Initially, Go Set a Watchman was promoted by its publisher, and described in media reports, as a sequel to Lee's best-selling novel, To Kill a Mockingbird, which was published in 1960, but it is actually the first draft of that novel.[2][15] The novel was finished in 1957[15] and purchased by the J.B. Lippincott Company. Lee's editor, Tay Hohoff, was impressed by elements of the story, and stated that "the spark of the true writer flashed in every line",[15] but she thought that it was by no means ready for publication, being, as she described it, "more a series of anecdotes than a fully conceived novel". In his Times article on Hohoff, Jonathan Mahler states that Hohoff thought the strongest aspect of Lee's novel was the flashback sequences featuring a young Scout, which is why she asked Lee to use those flashbacks as a basis for a new novel. Lee agreed, and "during the next couple of years, Hohoff led Lee from one draft to the next until the book finally achieved its finished form and was retitled To Kill a Mockingbird."[15]

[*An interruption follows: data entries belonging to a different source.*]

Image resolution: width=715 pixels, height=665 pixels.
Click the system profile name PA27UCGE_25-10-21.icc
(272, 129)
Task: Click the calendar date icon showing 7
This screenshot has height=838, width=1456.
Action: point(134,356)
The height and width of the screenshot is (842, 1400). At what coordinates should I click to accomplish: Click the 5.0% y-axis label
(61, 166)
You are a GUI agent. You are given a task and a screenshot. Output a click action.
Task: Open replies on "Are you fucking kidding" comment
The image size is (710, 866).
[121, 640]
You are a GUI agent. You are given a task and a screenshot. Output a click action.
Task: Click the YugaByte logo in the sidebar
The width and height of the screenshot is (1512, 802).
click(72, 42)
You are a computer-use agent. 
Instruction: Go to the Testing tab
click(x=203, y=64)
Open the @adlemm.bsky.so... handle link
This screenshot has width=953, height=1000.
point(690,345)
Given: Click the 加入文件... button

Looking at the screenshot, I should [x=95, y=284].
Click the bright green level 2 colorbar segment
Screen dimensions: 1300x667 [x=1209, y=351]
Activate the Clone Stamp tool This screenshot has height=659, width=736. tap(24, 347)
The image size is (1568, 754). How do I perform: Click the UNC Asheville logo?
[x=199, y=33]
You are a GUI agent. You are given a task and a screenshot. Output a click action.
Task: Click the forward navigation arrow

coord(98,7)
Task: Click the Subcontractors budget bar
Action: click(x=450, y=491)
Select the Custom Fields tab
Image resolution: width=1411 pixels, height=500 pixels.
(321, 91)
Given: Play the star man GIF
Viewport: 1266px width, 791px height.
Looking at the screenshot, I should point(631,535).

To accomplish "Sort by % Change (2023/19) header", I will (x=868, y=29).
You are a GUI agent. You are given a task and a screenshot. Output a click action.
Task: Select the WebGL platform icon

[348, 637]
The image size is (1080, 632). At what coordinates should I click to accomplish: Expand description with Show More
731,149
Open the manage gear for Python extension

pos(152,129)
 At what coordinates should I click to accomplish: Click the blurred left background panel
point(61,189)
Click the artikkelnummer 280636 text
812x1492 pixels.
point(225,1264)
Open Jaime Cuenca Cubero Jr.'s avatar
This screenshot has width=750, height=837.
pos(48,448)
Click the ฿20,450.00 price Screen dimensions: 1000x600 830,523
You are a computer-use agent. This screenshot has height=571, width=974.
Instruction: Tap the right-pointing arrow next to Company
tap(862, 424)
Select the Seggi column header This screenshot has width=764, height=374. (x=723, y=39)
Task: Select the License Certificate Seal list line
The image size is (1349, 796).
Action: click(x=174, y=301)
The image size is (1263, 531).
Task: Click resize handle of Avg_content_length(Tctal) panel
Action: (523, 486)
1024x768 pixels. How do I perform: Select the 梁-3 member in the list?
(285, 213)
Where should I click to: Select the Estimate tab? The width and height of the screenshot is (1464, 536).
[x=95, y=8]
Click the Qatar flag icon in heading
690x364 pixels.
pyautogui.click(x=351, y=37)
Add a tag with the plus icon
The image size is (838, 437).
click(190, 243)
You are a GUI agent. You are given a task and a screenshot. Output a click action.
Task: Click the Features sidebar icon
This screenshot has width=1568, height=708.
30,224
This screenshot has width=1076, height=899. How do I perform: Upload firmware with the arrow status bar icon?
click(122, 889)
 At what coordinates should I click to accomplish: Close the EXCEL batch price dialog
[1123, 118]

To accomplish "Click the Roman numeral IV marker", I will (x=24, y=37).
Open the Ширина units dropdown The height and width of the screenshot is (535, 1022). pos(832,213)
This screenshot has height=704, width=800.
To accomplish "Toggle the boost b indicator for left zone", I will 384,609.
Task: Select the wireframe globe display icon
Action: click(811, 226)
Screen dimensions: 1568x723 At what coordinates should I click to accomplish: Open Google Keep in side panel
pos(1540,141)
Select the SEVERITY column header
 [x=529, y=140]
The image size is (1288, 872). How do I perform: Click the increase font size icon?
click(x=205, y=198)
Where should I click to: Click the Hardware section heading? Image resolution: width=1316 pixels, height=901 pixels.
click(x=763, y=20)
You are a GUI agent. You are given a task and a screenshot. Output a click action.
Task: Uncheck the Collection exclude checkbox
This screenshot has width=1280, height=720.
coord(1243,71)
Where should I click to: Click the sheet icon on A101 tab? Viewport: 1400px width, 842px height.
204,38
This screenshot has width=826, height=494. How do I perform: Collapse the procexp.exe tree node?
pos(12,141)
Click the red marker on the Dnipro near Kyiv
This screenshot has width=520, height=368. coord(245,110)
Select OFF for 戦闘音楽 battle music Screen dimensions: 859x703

According to Mahler, "Ms. Hohoff also references a more detailed characterization of the development process, found in the Lippincott corporate history: 'After a couple of false starts, the story-line, interplay of characters, and fall of emphasis grew clearer, and with each revision—there were many minor changes as the story grew in strength and in her own vision of it—the true stature of the novel became evident.' (In 1978, Lippincott was acquired by Harper & Row, which became HarperCollins, publisher of Watchman.)"[15] Mahler remarks that "there appeared to be a natural give and take between author and editor. 'When she disagreed with a suggestion, we talked it out, sometimes for hours,' Ms. Hohoff wrote. 'And sometimes she came around to my way of thinking, sometimes I to hers, sometimes the discussion would open up an entirely new line of country.'"[15]

Various theories have been offered as to why the initial characterization of Atticus as a segregationist was dropped in the later novel. Mahler suggests that it could have been Hohoff who inspired the change.[15] Raised "in a multigenerational Quaker home near Prospect Park in Brooklyn, Hohoff attended a Quaker school, Brooklyn Friends. Such an upbringing suggests certain progressive values. But probably the clearest window into her state of mind when she was coaching Ms. Lee through the rewrite of Mockingbird is the book she was writing herself at the time: a biography of John Lovejoy Elliott, a social activist and humanist in early-20th-century New York who had committed his life to helping the city's underclass. The book, A Ministry to Man, was published in 1959, one year before Mockingbird."[15]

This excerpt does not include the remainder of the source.